SELECTED EXTRACT:
What is an elk occupancy agreement?
An elk occupancy agreement is a voluntary agreement between wildlife interests and landowners to improve elk tolerance and voluntarily conserve elk habitat. In many cases, a landowner is willing to manage land for conservation but is unwilling to enter into a conservation easement, which requires conservation in perpetuity. That is when an elk occupancy agreement or a shorter-term habitat lease can provide an alternative. In the Paradise Valley, conserving wildlife habitat is of critical importance given the increasing pressure of population growth and development. These pressures threaten the habitat integrity of large, private working lands of the region that provide essential winter range for a variety of wildlife including elk, a keystone species of the region’s ecosystem.
“Elk herds can only be as healthy and as big as their winter range.”

WHAT IS BEING ASKED: Name every type of land conservation arrangement mentioned in the passage on elk occupancy agreements. The material after this point has no connection to the passage on elk occupancy agreements.

DATA EXCERPTS:
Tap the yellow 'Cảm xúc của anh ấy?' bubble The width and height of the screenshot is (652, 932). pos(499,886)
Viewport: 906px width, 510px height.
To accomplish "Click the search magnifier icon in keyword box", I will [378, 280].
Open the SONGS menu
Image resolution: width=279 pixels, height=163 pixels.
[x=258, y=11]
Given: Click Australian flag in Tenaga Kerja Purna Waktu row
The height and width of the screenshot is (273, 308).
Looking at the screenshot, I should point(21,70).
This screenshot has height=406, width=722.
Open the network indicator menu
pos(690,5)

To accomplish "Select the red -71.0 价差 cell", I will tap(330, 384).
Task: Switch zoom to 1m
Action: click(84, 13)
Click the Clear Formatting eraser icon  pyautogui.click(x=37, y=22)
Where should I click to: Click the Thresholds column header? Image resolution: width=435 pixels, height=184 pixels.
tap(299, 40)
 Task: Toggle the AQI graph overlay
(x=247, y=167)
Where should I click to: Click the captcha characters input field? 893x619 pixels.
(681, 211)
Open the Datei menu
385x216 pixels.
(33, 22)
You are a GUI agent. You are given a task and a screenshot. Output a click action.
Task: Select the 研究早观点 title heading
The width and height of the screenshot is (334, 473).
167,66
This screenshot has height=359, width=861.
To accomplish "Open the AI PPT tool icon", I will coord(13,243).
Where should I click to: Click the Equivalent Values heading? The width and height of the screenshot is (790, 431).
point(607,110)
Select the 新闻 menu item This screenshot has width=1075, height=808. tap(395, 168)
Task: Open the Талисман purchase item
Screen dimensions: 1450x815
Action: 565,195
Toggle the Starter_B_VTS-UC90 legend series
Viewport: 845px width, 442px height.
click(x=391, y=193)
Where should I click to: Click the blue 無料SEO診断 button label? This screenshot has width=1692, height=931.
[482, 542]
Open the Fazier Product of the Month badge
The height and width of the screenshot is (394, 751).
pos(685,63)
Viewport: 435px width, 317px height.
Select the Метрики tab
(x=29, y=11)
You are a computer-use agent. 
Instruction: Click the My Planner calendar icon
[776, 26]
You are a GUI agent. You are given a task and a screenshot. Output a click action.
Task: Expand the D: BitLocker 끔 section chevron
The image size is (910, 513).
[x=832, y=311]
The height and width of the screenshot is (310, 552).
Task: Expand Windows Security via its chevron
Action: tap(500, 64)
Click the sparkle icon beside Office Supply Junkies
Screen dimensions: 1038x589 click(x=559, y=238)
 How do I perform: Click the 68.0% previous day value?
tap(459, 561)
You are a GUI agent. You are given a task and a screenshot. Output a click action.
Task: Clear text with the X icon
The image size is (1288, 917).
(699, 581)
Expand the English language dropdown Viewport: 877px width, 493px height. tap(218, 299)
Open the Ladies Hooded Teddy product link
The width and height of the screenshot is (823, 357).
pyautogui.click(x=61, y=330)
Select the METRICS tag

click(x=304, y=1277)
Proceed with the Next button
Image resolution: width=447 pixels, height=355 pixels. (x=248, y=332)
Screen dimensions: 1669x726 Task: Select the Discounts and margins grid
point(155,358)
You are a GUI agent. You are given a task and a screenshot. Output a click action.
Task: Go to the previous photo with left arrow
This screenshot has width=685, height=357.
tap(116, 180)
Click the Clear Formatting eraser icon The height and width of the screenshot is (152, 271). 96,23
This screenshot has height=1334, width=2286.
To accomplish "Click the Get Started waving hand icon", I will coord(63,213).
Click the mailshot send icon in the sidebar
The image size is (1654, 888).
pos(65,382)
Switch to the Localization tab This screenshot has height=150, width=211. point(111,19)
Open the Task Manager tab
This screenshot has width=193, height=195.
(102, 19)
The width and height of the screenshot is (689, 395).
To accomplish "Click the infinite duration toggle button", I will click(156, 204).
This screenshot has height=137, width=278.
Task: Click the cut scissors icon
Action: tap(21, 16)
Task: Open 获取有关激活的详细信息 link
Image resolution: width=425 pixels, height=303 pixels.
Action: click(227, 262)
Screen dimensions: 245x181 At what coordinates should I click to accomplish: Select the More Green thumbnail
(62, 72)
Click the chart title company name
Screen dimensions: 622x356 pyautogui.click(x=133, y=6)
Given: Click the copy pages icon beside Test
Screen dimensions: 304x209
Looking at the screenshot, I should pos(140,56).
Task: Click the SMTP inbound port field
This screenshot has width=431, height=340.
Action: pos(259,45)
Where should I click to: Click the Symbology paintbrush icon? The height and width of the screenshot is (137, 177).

WRITTEN ANSWER:
- Elk occupancy agreement
- Conservation easement
- Shorter-term habitat lease